Treasuries closed modestly lower on Wednesday, extending the downward trend seen over the past several sessions.

Bond prices regained ground after an initial drop but still ended the day in negative territory. As a result, the yield on the benchmark ten-year note, which moves opposite of its price, inched up by 1.2 basis points to 0.670 percent.

With the uptick, the ten-year yield closed higher for the fourth straight session, ending the day at its highest closing level in over a month.

The modest weakness among treasuries came after the Labor Department released a report showing the biggest increase in core consumer prices in nearly thirty years.

The Labor Department said its consumer price index climbed by 0.6 percent in July, matching the increase seen in June. Economist had expected consumer prices to rise by 0.3 percent.

Excluding food and energy prices, core consumer prices still advanced by 0.6 percent in July after inching up by 0.2 percent in the previous month. Core prices were expected to edge up by another 0.2 percent.

Core consumer prices showed their biggest increase since January of 1991, partly reflecting another jump in prices for motor vehicle insurance.

Paul Ashworth, Chief U.S. Economist at Capital Economics, said the increase in consumer prices "should end any speculation that the pandemic-related slump in demand will quickly push the economy into a deflationary spiral."

"But this is not a sign that the U.S. is instead about to experience a bout of much high inflation because of supply restrictions," Ashworth said. "It mainly reflects a recovery in the prices of goods and services that were most affected during the early stages of the pandemic."

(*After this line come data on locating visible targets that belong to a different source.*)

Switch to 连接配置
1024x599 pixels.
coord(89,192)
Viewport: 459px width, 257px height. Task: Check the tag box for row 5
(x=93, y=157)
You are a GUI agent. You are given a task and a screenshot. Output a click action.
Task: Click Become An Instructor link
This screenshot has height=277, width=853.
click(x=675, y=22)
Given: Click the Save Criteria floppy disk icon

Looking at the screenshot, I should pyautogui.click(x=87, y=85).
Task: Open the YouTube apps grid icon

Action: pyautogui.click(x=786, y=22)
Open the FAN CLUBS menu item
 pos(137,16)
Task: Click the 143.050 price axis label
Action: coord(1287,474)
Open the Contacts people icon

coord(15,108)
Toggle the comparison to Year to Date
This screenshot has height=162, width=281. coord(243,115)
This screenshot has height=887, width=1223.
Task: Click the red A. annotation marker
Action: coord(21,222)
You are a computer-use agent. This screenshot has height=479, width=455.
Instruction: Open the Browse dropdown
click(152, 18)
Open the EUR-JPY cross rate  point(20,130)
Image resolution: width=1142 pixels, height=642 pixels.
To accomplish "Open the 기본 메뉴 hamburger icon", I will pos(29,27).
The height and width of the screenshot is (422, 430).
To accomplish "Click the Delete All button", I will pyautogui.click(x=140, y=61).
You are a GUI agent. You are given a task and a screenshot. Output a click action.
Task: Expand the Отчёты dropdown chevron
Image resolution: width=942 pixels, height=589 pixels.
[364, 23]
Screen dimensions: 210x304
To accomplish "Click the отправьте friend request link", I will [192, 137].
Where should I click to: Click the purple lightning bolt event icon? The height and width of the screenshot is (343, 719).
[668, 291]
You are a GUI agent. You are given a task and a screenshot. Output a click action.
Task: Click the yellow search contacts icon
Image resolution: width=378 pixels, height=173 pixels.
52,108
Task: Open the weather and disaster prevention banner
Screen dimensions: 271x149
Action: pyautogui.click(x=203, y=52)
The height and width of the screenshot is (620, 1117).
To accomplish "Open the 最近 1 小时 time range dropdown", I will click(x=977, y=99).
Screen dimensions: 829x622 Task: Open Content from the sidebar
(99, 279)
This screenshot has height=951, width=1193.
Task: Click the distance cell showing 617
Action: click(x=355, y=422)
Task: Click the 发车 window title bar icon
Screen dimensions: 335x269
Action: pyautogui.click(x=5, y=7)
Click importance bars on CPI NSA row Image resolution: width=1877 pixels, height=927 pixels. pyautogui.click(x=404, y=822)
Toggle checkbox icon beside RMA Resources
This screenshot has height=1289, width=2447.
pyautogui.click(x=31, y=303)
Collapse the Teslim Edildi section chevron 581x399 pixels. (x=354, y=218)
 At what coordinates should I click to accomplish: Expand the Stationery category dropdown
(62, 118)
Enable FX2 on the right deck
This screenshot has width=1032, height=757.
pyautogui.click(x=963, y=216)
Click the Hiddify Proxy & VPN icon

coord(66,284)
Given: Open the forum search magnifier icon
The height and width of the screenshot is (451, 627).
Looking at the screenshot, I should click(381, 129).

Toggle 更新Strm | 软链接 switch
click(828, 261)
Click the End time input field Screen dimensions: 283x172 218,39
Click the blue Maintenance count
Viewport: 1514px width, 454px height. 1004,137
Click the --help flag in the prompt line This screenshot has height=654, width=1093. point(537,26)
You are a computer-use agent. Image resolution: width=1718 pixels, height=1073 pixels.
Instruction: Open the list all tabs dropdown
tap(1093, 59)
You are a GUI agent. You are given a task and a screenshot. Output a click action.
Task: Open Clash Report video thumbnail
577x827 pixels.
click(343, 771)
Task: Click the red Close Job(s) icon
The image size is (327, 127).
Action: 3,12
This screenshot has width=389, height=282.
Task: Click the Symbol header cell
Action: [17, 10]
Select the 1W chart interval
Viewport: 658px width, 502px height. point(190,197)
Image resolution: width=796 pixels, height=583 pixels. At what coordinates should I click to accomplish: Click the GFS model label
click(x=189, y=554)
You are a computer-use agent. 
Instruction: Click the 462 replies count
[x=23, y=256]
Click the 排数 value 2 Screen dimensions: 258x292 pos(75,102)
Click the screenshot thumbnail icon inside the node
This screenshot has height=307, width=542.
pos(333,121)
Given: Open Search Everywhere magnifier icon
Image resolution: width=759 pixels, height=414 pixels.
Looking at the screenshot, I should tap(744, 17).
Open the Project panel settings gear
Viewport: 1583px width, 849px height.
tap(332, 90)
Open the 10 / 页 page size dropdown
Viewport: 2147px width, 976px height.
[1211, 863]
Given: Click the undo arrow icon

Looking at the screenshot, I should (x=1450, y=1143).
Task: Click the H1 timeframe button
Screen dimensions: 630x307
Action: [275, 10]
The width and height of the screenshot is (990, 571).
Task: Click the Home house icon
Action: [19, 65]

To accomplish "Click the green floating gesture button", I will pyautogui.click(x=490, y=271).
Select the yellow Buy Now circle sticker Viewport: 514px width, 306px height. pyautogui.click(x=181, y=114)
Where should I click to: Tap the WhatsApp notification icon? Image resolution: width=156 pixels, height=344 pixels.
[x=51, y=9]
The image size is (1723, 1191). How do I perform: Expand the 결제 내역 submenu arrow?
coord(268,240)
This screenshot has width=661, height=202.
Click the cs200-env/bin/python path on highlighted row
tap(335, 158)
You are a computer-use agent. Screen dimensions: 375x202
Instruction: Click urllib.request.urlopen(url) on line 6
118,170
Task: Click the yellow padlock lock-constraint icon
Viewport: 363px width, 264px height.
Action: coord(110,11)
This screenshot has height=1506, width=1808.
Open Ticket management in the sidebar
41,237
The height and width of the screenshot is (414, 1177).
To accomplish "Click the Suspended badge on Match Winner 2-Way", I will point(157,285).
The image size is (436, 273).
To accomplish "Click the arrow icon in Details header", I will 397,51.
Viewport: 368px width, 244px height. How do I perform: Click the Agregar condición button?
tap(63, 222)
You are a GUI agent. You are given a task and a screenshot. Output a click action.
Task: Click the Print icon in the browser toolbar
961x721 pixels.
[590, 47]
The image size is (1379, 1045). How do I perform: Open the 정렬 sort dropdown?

Meanwhile, the Treasury Department revealed that its sale of $38 billion worth of ten-year notes attracted modestly below average demand.

The ten-year note auction drew a high yield of 0.677 percent and a bid-to-cover ratio of 2.41, while the ten previous ten-year note auctions had an average bid-to-cover ratio of 2.47.

The bid-to-cover ratio is a measure of demand that indicates the amount of bids for each dollar worth of securities being sold.

Looking ahead, the Treasury is due to announce the results of this month's auction of $26 billion worth of thirty-year bonds on Thursday.

Traders are also likely to keep a close eye on the Labor Department's weekly jobless claims report, which is expected to show a relatively modest drop in jobless claims.